Sindelar did so at the end of last season when Blough was sidelined, and on Saturday night, Blough did the same — and then some — albeit in defeat, Missouri’s 40-37 win in Ross-Ade Stadium.
Only player in Big Ten history, Illinois’ Dave Wilson in 1980, has thrown for more yards in a game than Blough did Saturday night, when he totaled 572, 49 fewer than Wilson’s league-record total and exactly 50 more than Drew Brees ever managed in a Boilermaker uniform.
And Blough’s three touchdowns brought Purdue to the cusp of an upset, but his fourth of the night was overturned on replay in the game’s closing minutes, when officials ruled that Jared Sparks didn't control a third-down scoring catch that would have given the Boilermakers a 41-37 lead with about three-and-a-half minutes left.
But aside from the result, it was a career game for Blough, in every sense of the term.
It all came days after Sindelar — a hard “no-go” for tonight’s game, Jeff Brohm said afterward — was basically ruled out due to an unspecified injury.
When quarterbacks coach Brian Brohm spoke with Blough prior to the game, his message came in no uncertain terms: “Nobody else is going in. Cut it loose.”
Right opportunity, right time.
Cut it loose, exactly the philosophy Purdue wanted to be defined by Saturday night, after back-to-back maddening losses to open the season.
“With where we are, I wasn’t going to go down being conservative,” Jeff Brohm said, after his team lost on a walk-off field goal for the second time in seven days. “If we’re going to go down, we’re going to go down swinging. Myself, and our team, we went down swinging. We just happened to miss.”
In a game that featured a future NFL first-rounder in Missouri’s Drew Lock, Blough may not have won the game, but he did win the box score, though that serves as flimsy consolation for one of Purdue’s foremost competitors.
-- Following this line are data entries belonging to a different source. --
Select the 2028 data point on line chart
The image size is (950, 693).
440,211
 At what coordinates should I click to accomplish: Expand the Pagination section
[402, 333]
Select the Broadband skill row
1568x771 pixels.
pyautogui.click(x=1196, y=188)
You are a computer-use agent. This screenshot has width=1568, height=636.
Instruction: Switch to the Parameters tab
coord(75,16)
“You just know you have to step up and be that player,” Blough said, referring to Sindelar being out. “Unfortunately tonight it wasn’t enough. I feel bad about that, but I did give it my all.”
And he, and Purdue’s offense, put on some show.
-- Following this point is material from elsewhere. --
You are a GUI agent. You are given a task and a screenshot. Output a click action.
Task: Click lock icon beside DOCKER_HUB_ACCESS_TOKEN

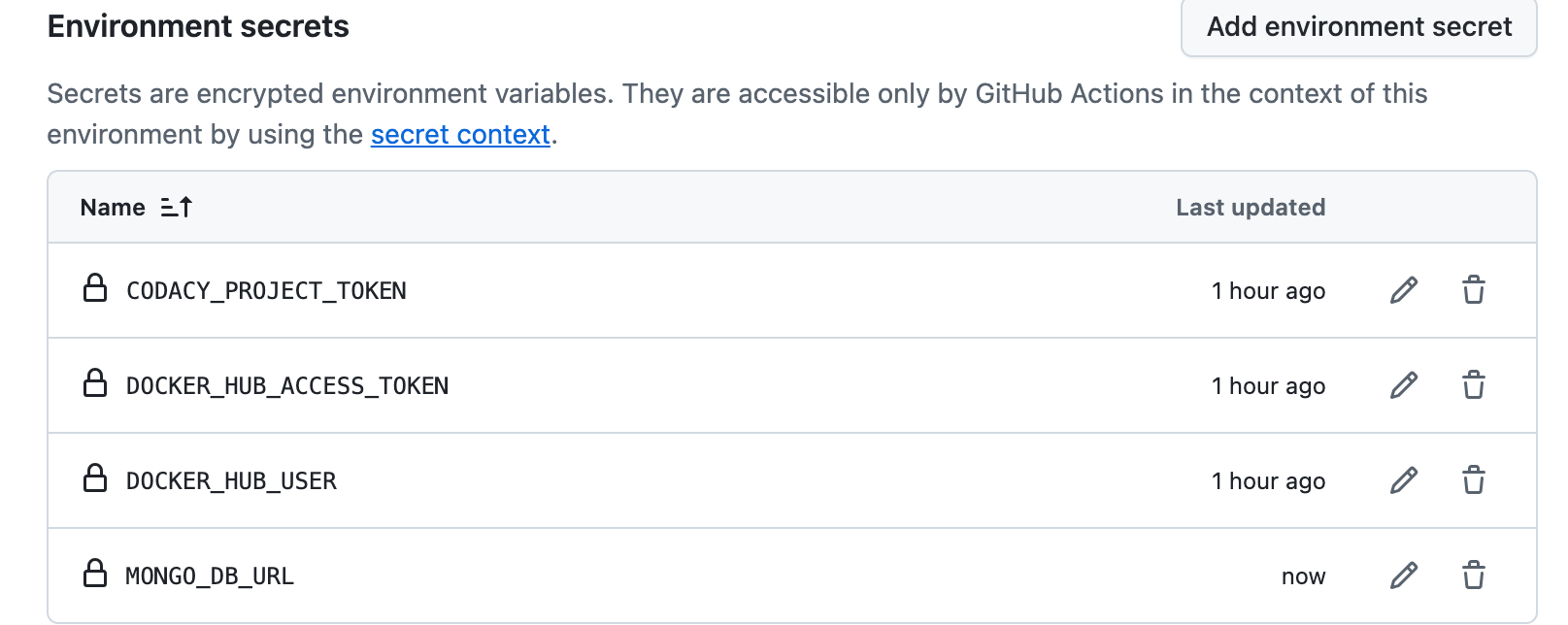[x=95, y=383]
After Missouri’s game-winning field goal, fans filed out of Ross-Ade Stadium to the backdrop of Military Appreciation Day fireworks, a fitting visual following a game in which Missouri made big plays against a defense that found few answers for Lock and his dynamic vertical passing, only for Purdue to answer with big plays of its own.
Blough accounted for all 86 of Purdue’s yards on just three successive completions on the Boilermakers’ first possession, hitting Terry Wright for a touchdown shortly after he connected with Isaac Zico for a 50-yard gain.
Three receivers surpassed the hundred-yard mark — Rondale Moore (11 catches, 137), tight end Brycen Hopkins (five, 136) and Zico (four, 100). It should be noted that Hopkins’ 74-yard gain came on a bizarre stroke of luck, the ball caroming to him down the field after a DB hit intended receiver Markell Jones.
But it was a shot, a shot that worked out, and Purdue promised to take shots and delivered, from the very beginning.
And when Blough didn't, when he took short gains when he needed bigger ones on third downs, his coach made him aware, again in no uncertain terms.
Jeff Brohm wasn't particularly happy after Blough took a three-yard completion to Cole Herdman on third-and-nine in the first half.
“He let me have it," Blough said. "I think it changed my outlook on the game, changed what he expected of me for the game, and I tried to go forward and play with more confidence and toughness and just standing in there and letting things develop.”